> **TASK ITEM**: What lines in the material hold the string "next"? Copy out each of them.

══ MATERIAL SHOWN

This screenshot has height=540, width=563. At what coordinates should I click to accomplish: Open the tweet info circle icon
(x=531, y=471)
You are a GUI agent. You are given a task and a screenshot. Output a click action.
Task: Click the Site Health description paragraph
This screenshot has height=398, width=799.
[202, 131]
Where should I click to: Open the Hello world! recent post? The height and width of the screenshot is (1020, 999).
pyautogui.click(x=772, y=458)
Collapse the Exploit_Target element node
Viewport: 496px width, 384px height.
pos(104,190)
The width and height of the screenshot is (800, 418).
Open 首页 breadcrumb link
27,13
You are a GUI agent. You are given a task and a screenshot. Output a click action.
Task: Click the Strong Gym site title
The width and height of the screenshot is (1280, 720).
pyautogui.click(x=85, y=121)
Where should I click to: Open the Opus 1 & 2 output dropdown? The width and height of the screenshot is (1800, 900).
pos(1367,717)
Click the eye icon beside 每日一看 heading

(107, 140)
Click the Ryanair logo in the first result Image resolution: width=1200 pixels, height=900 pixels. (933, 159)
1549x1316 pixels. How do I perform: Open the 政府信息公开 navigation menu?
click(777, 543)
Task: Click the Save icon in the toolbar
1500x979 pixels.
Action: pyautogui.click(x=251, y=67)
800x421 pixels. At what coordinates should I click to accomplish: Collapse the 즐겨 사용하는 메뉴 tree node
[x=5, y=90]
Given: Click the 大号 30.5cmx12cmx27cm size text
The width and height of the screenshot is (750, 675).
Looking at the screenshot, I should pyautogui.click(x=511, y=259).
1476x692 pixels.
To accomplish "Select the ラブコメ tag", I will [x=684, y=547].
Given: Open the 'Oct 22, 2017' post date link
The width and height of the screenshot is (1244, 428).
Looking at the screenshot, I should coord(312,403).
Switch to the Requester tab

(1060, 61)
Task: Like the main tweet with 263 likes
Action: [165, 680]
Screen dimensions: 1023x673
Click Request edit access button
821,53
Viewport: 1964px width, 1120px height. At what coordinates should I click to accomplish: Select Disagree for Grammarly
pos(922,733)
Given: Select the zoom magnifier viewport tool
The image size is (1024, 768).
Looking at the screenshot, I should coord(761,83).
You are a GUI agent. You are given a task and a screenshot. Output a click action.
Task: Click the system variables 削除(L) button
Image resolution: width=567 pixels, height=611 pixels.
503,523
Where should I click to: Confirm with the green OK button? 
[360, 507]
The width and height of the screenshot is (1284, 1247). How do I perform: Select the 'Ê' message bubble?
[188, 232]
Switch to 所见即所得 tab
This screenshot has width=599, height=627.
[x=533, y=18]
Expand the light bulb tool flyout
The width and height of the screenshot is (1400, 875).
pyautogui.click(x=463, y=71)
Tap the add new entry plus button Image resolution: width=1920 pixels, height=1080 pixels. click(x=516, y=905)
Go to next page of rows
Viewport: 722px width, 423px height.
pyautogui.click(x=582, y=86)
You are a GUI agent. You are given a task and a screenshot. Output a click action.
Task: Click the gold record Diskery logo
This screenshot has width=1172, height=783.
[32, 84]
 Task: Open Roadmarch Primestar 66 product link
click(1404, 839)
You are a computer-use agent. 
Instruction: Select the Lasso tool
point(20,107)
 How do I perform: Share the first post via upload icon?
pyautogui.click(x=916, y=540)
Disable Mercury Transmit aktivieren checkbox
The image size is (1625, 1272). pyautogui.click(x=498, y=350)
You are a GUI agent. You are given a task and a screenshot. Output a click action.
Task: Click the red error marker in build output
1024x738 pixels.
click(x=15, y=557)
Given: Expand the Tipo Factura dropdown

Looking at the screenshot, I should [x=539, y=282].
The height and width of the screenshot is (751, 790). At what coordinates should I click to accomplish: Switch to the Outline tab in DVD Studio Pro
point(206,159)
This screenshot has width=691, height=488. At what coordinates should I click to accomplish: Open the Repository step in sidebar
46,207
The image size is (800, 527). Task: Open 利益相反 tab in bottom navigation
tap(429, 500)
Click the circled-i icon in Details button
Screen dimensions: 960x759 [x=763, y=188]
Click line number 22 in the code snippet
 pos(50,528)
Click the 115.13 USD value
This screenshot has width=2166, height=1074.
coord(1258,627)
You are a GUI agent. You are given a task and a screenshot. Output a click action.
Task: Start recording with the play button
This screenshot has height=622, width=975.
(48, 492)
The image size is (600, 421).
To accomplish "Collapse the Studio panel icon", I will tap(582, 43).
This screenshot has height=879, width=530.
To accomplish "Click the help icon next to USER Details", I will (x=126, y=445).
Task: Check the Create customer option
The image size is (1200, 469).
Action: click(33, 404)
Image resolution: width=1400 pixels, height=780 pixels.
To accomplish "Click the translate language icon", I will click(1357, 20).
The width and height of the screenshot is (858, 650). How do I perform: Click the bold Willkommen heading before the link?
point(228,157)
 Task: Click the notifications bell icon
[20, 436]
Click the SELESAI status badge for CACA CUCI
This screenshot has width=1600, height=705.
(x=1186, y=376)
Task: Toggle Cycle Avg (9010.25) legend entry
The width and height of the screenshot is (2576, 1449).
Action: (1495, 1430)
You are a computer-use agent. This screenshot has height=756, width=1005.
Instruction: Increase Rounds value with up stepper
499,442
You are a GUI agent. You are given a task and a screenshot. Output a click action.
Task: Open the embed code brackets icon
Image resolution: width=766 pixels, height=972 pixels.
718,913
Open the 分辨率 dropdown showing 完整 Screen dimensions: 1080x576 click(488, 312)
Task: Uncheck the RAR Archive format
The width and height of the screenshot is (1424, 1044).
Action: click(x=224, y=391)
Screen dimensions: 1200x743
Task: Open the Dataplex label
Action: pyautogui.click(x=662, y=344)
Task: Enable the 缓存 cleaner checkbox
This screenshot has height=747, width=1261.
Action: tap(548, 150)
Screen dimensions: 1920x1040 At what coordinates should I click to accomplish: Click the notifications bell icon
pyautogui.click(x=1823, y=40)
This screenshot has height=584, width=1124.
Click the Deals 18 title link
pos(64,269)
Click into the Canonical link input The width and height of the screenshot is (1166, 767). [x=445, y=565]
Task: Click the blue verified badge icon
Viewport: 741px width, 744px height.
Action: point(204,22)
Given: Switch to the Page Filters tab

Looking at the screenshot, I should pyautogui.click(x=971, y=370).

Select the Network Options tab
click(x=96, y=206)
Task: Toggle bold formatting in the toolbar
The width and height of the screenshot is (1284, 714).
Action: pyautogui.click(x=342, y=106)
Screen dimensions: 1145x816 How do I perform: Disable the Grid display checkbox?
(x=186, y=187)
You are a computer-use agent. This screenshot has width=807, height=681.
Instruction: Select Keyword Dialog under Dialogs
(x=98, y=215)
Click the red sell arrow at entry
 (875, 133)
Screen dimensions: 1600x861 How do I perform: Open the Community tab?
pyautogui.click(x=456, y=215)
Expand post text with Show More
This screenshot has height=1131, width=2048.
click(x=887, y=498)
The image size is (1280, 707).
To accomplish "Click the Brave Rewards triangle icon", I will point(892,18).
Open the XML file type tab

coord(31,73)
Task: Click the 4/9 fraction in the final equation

════

> **TASK RESULT**:
Go to next page of rows
To accomplish "Click the help icon next to USER Details", I will (x=126, y=445).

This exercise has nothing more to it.